Ebendort und "gestützt durch zwei Percussionisten" würde sodann "die Post richtig abgehen", sollte mittels "Rhythmen und enormer Energie der Club zum Brodeln" gebracht werden. Dieser kathartische Akt passierte erstmals am 5. April vor 20 Jahren; und er soll am Mittwoch beim Jubiläumskonzert im Porgy & Bess wieder geschehen.

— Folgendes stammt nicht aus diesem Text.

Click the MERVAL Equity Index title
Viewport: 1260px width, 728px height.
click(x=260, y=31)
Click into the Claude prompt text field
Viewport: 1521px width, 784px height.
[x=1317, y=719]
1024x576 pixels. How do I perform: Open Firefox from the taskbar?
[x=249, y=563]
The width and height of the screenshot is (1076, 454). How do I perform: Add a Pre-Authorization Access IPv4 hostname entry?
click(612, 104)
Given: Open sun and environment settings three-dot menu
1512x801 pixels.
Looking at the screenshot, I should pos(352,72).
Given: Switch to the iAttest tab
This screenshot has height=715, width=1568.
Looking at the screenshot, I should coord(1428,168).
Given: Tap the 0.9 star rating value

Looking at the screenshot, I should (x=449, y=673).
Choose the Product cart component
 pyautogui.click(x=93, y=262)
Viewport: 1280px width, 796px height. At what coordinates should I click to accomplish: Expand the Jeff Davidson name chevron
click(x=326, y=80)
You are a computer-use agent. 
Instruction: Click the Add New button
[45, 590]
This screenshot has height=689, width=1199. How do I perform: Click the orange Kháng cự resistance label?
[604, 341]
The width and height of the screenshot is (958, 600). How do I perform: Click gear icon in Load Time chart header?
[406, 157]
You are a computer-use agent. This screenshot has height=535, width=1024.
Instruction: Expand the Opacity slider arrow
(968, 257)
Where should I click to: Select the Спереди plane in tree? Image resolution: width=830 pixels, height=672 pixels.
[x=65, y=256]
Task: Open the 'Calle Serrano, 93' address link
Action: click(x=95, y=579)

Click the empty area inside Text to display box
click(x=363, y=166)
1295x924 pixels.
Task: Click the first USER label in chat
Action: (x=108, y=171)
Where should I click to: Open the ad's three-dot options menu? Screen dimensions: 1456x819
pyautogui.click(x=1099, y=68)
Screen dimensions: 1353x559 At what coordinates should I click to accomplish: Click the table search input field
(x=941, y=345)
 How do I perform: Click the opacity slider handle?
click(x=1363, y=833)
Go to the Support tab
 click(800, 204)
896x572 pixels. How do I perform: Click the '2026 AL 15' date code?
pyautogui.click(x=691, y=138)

Als vielseitig zu bezeichnen

Im Rückblick betrachtet war es so: Seine eigenen Stücke endlich live zu hören war nicht der Projektgrund, so der Wiener: "Schon über ein Jahrzehnt davor konnte ich verschiedentlich, vor allem aber durch die Big Band Nouvelle Cuisine meine Stücke erleben und performen! Der große Unterschied war, dass ich hier erstmals fürs Ganze verantwortlich war." Mühlbacher, Jahrgang 1960, wäre jedoch auch ohne den Bandleaderjob als vielseitig zu bezeichnen; er ist Komponist, Arrangeur, Schlagzeuger und Pädagoge: "Vor allem für junge Instrumentalisten geht es darum, sich die Fertigkeiten am Instrument einzuverleiben und in der Praxis umzusetzen. Dies bedeutet: täglich stundenlang üben, Proben und Gigs spielen. Für den Arrangeur geht es darum, punktgenau für eine Besetzung und einen Anlass zu schreiben."

Der schöne Prozess

Dabei helfe Routine. Wobei "mitunter die Notwendigkeit entsteht, nach einem nächtlichen Anruf aus der Auftraggeberetage noch rasch bis zum Morgen alles zu ändern ...". Als Komponist wiederum genießt Mühlbacher "den Entwicklungsprozess einer Idee. Solange Muße vorhanden ist, sich in das entstehende Werk einzuleben und gar von der Muse geküsst zu werden, ist alles gut. Die Detailumsetzung und Materialerstellung – wer kann sich schon Kopisten leisten! -, gepaart mit dem Zeitdruck bis zur ersten Probe, nimmt unweigerlich etwas vom Stress an, den der Arrangeur spürt." Bezüglich des Komponierens wähnt sich Mühlbacher im Glück: "Meist ereilt mich unmittelbar nach der Eröffnung einer Realisationsmöglichkeit ein Grundgedanke, den es zu vertiefen gilt. Das können musikalische Parameter sein, aber auch innere Bilder oder Gemütszustände."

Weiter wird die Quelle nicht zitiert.